Excerpted records:
══════════
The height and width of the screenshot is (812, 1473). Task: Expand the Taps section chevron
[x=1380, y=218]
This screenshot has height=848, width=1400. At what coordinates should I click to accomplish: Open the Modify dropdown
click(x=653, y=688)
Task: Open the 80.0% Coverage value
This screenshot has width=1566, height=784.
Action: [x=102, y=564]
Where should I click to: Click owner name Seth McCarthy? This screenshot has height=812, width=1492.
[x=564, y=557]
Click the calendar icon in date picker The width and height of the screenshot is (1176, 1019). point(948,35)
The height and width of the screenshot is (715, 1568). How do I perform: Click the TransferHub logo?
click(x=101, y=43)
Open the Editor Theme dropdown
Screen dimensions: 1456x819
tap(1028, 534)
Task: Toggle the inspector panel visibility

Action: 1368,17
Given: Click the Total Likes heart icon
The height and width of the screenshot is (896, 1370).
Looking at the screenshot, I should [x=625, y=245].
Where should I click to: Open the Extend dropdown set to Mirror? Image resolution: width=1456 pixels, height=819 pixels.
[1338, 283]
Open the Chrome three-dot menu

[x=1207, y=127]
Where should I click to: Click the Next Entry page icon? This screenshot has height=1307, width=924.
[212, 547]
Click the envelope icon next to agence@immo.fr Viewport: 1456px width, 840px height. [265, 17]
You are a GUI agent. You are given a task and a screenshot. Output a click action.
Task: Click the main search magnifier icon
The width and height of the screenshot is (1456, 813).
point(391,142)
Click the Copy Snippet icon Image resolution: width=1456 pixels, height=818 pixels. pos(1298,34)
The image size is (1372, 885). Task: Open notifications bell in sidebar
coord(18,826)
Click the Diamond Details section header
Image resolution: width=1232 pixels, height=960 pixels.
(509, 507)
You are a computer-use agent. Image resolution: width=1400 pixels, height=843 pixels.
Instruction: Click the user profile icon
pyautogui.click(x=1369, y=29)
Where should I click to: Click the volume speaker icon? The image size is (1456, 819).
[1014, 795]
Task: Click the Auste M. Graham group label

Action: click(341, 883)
══════════
Exercise description: Go through the listing above and reproduce all of it exactly.

Answer space:
The height and width of the screenshot is (812, 1473). Task: Expand the Taps section chevron
[x=1380, y=218]
This screenshot has height=848, width=1400. At what coordinates should I click to accomplish: Open the Modify dropdown
click(x=653, y=688)
Task: Open the 80.0% Coverage value
This screenshot has width=1566, height=784.
Action: [x=102, y=564]
Where should I click to: Click owner name Seth McCarthy? This screenshot has height=812, width=1492.
[x=564, y=557]
Click the calendar icon in date picker The width and height of the screenshot is (1176, 1019). point(948,35)
The height and width of the screenshot is (715, 1568). How do I perform: Click the TransferHub logo?
click(x=101, y=43)
Open the Editor Theme dropdown
Screen dimensions: 1456x819
tap(1028, 534)
Task: Toggle the inspector panel visibility

Action: 1368,17
Given: Click the Total Likes heart icon
The height and width of the screenshot is (896, 1370).
Looking at the screenshot, I should [x=625, y=245].
Where should I click to: Open the Extend dropdown set to Mirror? Image resolution: width=1456 pixels, height=819 pixels.
[1338, 283]
Open the Chrome three-dot menu

[x=1207, y=127]
Where should I click to: Click the Next Entry page icon? This screenshot has height=1307, width=924.
[212, 547]
Click the envelope icon next to agence@immo.fr Viewport: 1456px width, 840px height. [265, 17]
You are a GUI agent. You are given a task and a screenshot. Output a click action.
Task: Click the main search magnifier icon
The width and height of the screenshot is (1456, 813).
point(391,142)
Click the Copy Snippet icon Image resolution: width=1456 pixels, height=818 pixels. pos(1298,34)
The image size is (1372, 885). Task: Open notifications bell in sidebar
coord(18,826)
Click the Diamond Details section header
Image resolution: width=1232 pixels, height=960 pixels.
(509, 507)
You are a computer-use agent. Image resolution: width=1400 pixels, height=843 pixels.
Instruction: Click the user profile icon
pyautogui.click(x=1369, y=29)
Where should I click to: Click the volume speaker icon? The image size is (1456, 819).
[1014, 795]
Task: Click the Auste M. Graham group label

Action: click(341, 883)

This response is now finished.